Information START

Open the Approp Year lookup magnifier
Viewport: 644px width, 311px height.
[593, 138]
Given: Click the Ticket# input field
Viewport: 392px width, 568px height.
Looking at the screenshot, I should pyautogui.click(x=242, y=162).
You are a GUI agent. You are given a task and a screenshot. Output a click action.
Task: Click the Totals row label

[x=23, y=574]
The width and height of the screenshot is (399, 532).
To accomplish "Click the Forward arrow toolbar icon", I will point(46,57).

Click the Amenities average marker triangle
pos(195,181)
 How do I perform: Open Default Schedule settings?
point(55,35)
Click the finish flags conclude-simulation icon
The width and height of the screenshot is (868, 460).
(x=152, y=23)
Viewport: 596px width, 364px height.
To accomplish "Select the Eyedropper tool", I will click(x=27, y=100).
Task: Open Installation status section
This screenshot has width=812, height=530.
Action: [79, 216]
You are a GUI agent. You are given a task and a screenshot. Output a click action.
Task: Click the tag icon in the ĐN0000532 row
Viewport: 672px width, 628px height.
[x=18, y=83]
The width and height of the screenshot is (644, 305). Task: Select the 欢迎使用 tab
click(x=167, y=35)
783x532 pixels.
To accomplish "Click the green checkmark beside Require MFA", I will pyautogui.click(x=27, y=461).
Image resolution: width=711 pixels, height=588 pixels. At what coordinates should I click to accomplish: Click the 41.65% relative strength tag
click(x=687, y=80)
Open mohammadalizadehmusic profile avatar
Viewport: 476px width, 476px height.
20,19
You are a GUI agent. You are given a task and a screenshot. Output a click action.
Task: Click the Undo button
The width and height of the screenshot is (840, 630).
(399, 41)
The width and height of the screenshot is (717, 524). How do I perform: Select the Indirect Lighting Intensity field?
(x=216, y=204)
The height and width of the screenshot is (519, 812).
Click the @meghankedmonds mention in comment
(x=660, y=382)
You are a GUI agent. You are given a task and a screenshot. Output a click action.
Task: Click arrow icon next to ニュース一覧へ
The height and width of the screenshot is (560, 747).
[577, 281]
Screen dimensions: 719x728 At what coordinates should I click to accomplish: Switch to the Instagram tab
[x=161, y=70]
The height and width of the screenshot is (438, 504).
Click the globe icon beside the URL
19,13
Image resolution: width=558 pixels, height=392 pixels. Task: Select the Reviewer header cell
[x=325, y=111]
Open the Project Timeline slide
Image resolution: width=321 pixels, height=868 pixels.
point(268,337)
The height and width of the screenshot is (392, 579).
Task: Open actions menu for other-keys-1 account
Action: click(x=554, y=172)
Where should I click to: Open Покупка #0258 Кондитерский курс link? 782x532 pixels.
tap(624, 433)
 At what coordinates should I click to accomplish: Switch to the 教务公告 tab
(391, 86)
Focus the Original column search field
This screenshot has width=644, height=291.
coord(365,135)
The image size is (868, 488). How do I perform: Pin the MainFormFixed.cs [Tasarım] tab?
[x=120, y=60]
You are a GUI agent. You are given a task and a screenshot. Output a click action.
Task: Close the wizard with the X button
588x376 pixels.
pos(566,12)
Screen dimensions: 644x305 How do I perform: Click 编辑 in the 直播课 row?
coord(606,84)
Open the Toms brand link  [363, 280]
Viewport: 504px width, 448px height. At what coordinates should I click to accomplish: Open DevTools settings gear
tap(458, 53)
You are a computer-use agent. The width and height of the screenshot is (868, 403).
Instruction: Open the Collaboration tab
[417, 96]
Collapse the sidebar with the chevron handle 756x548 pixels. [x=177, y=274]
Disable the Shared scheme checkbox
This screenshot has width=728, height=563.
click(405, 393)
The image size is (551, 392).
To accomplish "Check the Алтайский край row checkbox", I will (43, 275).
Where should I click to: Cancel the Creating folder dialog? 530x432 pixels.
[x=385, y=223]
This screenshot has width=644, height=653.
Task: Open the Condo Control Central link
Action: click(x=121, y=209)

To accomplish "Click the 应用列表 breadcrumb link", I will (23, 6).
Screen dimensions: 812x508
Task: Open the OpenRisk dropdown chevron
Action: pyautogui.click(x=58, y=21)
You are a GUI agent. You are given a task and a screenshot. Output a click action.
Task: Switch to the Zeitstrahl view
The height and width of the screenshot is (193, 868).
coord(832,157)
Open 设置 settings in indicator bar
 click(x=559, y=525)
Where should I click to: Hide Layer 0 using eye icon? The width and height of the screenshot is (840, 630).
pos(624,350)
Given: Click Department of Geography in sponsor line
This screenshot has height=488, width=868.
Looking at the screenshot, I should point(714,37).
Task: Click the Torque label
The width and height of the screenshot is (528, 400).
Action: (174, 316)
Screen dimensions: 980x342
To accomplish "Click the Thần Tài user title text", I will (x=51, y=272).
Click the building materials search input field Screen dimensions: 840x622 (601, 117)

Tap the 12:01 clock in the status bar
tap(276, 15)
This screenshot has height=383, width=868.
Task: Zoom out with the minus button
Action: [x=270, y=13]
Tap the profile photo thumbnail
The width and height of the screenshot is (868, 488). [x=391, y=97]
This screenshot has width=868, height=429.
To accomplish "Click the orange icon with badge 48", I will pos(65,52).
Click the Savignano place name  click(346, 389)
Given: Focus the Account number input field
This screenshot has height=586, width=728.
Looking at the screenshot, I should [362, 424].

Information END

## What you are asked to do
Whenever the word "Focus" appears in a line above, copy that line.

## Exercise solution
Focus the Original column search field
Given: Focus the Account number input field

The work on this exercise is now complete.